Coherent Modulation of Two-Dimensional Moir\'e States with On-Chip THz Waves

Abstract

Van der Waals (vdW) structures of two-dimensional materials host a broad range of physical phenomena. New opportunities arise if different functional layers may be remotely modulated or coupled in a device structure. Here we demonstrate the in-situ coherent modulation of moir\'e excitons and correlated Mott insulators in transition metal dichalcogenide (TMD) homo- or hetero-bilayers with on-chip terahertz (THz) waves.

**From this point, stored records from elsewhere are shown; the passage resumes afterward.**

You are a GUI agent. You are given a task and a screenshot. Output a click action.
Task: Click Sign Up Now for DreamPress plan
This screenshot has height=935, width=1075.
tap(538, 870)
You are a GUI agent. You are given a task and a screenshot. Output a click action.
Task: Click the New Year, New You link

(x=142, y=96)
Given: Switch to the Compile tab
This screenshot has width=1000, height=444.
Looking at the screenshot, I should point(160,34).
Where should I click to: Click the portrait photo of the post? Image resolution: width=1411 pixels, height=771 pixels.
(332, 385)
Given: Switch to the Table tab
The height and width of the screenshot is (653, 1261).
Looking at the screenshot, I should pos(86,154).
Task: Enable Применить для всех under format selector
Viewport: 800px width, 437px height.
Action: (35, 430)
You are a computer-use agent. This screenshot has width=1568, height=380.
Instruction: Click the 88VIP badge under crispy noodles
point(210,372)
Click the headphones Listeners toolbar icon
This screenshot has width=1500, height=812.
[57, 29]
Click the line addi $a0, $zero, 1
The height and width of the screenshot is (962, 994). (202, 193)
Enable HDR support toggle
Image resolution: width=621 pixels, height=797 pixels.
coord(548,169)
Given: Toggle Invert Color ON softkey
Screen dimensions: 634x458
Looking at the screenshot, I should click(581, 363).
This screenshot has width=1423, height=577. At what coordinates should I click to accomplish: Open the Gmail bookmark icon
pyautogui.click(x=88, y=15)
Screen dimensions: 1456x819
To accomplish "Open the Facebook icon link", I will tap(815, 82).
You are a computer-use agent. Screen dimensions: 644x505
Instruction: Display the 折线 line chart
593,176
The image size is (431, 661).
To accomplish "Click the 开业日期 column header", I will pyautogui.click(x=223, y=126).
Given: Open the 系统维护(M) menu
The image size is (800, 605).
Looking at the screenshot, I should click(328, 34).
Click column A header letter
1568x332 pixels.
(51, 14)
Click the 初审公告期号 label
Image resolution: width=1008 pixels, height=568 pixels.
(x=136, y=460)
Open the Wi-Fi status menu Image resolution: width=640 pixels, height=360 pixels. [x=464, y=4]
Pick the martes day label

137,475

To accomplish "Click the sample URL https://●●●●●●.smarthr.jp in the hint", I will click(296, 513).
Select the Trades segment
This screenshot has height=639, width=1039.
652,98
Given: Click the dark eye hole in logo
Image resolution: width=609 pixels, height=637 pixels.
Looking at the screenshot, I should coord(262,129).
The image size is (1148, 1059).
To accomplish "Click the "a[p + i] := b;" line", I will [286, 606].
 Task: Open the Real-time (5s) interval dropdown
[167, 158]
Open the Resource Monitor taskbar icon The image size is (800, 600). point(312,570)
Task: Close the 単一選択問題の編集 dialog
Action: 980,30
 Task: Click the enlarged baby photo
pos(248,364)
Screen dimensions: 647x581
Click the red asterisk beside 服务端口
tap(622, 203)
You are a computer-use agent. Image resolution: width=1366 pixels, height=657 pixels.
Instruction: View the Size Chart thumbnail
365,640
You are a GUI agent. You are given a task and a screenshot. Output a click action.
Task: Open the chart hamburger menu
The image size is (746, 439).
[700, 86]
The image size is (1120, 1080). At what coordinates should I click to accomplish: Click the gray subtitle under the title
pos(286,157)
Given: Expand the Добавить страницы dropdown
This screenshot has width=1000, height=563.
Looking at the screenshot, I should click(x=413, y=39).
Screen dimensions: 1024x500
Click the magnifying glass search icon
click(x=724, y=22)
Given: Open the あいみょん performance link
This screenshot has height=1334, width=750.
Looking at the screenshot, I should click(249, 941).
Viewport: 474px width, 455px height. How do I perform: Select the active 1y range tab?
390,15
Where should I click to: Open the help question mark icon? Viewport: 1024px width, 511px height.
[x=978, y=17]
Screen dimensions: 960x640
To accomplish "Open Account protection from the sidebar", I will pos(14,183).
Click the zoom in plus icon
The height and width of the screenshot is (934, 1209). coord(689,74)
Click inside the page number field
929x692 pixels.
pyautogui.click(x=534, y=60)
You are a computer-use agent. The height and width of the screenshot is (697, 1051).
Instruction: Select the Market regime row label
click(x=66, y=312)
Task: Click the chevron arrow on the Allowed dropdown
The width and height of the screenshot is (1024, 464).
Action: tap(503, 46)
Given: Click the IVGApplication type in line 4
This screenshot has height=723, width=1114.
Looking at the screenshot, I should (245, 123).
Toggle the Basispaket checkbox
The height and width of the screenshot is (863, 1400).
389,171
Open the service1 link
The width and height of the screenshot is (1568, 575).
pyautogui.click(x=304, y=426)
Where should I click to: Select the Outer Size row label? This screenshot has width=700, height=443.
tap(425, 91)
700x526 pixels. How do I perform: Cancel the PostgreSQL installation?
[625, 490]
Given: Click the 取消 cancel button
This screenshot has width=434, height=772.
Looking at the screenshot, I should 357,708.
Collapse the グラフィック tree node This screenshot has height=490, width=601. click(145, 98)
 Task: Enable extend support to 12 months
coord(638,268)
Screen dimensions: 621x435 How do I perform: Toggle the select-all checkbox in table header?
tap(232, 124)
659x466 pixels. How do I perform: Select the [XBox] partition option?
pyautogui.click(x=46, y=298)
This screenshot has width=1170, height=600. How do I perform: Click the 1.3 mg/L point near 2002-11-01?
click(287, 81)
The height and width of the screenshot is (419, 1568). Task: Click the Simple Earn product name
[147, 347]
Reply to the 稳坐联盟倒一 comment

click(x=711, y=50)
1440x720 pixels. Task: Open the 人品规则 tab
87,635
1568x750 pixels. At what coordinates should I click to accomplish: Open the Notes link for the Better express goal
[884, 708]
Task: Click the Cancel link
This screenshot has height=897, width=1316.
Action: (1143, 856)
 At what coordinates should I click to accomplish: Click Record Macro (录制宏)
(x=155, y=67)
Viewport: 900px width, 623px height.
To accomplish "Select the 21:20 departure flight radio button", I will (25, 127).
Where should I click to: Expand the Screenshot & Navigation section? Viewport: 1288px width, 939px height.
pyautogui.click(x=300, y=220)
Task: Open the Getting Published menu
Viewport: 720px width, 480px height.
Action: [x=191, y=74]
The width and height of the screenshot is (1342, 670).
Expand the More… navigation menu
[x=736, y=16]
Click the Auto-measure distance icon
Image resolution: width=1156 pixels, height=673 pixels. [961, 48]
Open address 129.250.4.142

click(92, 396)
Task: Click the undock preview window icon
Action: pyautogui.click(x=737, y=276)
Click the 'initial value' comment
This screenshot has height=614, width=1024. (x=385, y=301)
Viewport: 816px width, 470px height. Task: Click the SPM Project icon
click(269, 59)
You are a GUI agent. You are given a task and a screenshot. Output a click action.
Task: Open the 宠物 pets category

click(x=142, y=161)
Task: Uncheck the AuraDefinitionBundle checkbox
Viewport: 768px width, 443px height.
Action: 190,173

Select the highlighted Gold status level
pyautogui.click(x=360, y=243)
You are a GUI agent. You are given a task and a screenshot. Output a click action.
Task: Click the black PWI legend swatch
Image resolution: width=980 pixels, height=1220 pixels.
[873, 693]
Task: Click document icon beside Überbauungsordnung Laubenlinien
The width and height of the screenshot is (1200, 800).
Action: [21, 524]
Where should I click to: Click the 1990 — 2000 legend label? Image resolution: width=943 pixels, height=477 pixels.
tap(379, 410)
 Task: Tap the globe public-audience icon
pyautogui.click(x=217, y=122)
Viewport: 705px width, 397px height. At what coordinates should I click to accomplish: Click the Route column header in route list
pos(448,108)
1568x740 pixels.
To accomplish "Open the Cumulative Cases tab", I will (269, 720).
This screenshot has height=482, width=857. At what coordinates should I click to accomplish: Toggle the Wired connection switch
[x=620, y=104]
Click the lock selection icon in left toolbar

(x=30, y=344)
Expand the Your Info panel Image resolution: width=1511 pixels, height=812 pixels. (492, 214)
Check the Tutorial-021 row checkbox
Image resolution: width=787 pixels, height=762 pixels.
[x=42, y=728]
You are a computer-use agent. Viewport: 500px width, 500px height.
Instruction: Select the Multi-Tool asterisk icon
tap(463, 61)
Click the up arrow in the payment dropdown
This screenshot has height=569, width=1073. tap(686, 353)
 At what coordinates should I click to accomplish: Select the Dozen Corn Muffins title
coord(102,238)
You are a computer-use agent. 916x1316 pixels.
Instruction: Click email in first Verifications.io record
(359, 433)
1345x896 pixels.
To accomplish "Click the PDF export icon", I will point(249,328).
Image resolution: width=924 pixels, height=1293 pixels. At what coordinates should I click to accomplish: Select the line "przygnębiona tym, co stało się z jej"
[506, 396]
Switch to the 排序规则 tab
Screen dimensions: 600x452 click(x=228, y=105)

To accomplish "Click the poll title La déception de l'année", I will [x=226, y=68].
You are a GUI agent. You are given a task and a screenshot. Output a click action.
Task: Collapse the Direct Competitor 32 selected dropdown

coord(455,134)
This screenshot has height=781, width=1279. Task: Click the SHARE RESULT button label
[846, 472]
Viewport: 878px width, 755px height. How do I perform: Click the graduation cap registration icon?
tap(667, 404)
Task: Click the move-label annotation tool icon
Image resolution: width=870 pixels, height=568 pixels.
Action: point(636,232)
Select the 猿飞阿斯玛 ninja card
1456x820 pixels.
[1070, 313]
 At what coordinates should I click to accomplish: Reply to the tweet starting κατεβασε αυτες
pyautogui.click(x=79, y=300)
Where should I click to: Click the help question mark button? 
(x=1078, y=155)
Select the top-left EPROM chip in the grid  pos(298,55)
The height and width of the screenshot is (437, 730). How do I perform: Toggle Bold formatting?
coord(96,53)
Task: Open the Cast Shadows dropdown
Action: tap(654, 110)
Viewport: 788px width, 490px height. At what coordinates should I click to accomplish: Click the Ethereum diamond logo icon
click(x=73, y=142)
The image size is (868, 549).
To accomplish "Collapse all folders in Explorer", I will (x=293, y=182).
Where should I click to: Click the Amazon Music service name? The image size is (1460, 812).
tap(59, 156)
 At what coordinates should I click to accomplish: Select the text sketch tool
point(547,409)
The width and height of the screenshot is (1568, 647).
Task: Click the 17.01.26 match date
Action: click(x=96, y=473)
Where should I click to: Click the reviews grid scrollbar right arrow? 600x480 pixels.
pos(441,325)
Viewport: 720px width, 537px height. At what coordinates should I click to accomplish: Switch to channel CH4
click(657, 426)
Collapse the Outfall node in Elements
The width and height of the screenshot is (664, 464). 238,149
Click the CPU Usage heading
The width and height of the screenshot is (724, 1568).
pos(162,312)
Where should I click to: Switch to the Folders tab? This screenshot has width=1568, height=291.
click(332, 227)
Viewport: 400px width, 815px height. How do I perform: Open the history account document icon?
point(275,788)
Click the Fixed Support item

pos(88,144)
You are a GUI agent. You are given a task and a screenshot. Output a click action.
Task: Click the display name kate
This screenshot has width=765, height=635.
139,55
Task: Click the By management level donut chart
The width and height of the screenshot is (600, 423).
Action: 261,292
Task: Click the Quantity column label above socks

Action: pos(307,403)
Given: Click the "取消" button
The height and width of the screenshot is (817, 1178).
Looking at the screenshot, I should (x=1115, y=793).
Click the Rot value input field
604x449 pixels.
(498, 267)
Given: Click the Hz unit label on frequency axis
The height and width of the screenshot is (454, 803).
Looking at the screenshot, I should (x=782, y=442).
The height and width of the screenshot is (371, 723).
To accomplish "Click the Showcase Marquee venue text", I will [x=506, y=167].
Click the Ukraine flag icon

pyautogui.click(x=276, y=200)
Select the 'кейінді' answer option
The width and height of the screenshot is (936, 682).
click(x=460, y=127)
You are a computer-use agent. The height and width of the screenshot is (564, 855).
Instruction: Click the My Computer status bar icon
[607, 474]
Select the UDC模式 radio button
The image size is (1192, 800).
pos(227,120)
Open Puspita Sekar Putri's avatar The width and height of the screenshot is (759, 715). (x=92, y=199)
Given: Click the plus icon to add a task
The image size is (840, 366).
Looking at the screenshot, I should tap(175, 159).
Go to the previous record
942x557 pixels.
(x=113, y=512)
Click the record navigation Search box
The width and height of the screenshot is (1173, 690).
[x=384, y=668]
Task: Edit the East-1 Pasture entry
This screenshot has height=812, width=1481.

Using common dual-gated device structures, each consisting of a TMD moir\'e bilayer sandwiched between two few-layer graphene (fl-Gr) gates with hexagonal boron nitride (h-BN) spacers, we launch coherent phonon wavepackets at ~0.4-1 THz from the fl-Gr gates by femtosecond laser excitation. The waves travel through the h-BN spacer, arrive at the TMD bilayer with precise timing, and coherently modulate the moir\'e excitons or the Mott states. These results demonstrate that the fl-Gr gates, often used for electrical control of the material properties, can serve as effective on-chip opto-elastic transducers to generate THz waves for the coherent control and vibrational entanglement of functional layers in commonly used moir\'e devices.